There is a double codification of the crystallisation in Ballard’s novel: on the one hand, the crystals offer glimpses of mutation and growth, and petrification and death on the other. As Sanders studies the forest further, he is subject to an increasing material and psychological mimicry with the changing environment. Even though the crystallisation is dangerous, there is a certain promise of life, an emergence of a new form of existence in which the boundary between the organic and inorganic becomes indistinct, just like discernment between mental and environmental, living and non-living. Despite Sanders’ scientific explanations for the phenomenon as the story unfolds, Ballard’s characters become less prone to hard facts and reasoning and more embracing to intuitive responses. For them, the physical journey into the forest is parallel to an introspective journey into their psyche, wherein a regression to a distinct, subjective human individuality morphs into an ambiguous negotiation between the organic and the inorganic.
This show is an exploration of Ballard’s science fiction through the artistic practices of Michelle Chang Qin and Mickey Yang. What stands out in the author’s style of SF is that it does not strive to a reach a solution to chaos or a restoration of human order. Instead, ecological decay is assimilated, and the characters slowly become one with it, eschewing the division between human and nature. There is also beauty in decay, as the same decadent and ominous landscape is one of amazement and wonder.
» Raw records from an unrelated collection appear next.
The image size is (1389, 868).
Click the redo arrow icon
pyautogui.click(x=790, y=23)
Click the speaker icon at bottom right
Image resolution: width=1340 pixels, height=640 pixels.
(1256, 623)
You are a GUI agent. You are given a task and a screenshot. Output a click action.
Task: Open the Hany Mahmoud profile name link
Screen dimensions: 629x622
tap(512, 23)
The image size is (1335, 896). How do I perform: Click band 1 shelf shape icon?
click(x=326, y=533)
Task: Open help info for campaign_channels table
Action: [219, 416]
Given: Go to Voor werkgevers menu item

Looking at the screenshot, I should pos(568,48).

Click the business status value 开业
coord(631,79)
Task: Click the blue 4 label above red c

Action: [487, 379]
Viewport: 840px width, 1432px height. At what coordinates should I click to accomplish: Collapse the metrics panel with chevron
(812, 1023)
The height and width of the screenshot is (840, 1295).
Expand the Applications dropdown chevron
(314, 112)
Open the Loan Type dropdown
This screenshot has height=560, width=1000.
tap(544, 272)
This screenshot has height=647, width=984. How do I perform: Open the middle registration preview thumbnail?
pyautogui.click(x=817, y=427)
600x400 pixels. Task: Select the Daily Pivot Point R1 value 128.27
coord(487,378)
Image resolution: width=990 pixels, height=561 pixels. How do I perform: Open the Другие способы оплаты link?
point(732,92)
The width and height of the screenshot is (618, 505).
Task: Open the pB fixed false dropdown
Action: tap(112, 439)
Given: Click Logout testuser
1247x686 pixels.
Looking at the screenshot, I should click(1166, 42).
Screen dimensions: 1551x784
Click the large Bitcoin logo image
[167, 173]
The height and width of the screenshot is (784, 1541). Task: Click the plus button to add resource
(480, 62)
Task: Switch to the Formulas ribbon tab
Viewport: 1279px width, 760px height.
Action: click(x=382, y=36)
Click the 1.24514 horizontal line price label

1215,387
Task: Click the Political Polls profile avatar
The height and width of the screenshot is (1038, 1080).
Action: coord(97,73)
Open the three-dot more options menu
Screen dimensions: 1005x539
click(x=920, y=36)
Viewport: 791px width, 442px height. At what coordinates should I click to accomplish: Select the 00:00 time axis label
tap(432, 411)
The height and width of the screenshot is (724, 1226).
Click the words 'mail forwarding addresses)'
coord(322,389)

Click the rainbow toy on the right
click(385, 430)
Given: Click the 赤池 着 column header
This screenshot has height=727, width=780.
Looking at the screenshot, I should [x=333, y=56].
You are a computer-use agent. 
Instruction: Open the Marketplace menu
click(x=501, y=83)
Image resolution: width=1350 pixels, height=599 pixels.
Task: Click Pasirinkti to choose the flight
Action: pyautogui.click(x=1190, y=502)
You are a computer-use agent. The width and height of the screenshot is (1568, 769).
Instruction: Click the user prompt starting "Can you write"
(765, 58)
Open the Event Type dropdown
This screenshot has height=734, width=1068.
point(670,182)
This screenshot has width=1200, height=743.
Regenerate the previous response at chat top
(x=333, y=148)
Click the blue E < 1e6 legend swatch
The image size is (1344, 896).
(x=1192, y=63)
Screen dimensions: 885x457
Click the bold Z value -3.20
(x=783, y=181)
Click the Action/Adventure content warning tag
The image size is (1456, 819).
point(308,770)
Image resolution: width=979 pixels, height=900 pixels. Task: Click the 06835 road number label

As a response to Ballard’s ambiguous forest – a paradise and a coffin at once – both artists create sensory thresholds that call for a reflection and embracement of our natural, socio-political, and personal ecologies and the critical state in which they are found presently. In Michelle and Mickey’s practices there is a constant renegotiation with objects, their materialities, and their origins. Interested in the formation of synthetic spaces for artistic experimentation, both artists probe into deconstructing and rebuilding our material culture while blurring the lines between image and illusion. It is precisely their speculative visual language and their contribution to holistic knowledges that create the framework of this show: upon the realisation that we are decaying together with our surroundings, what kinds of coexistences can be enunciated thereafter?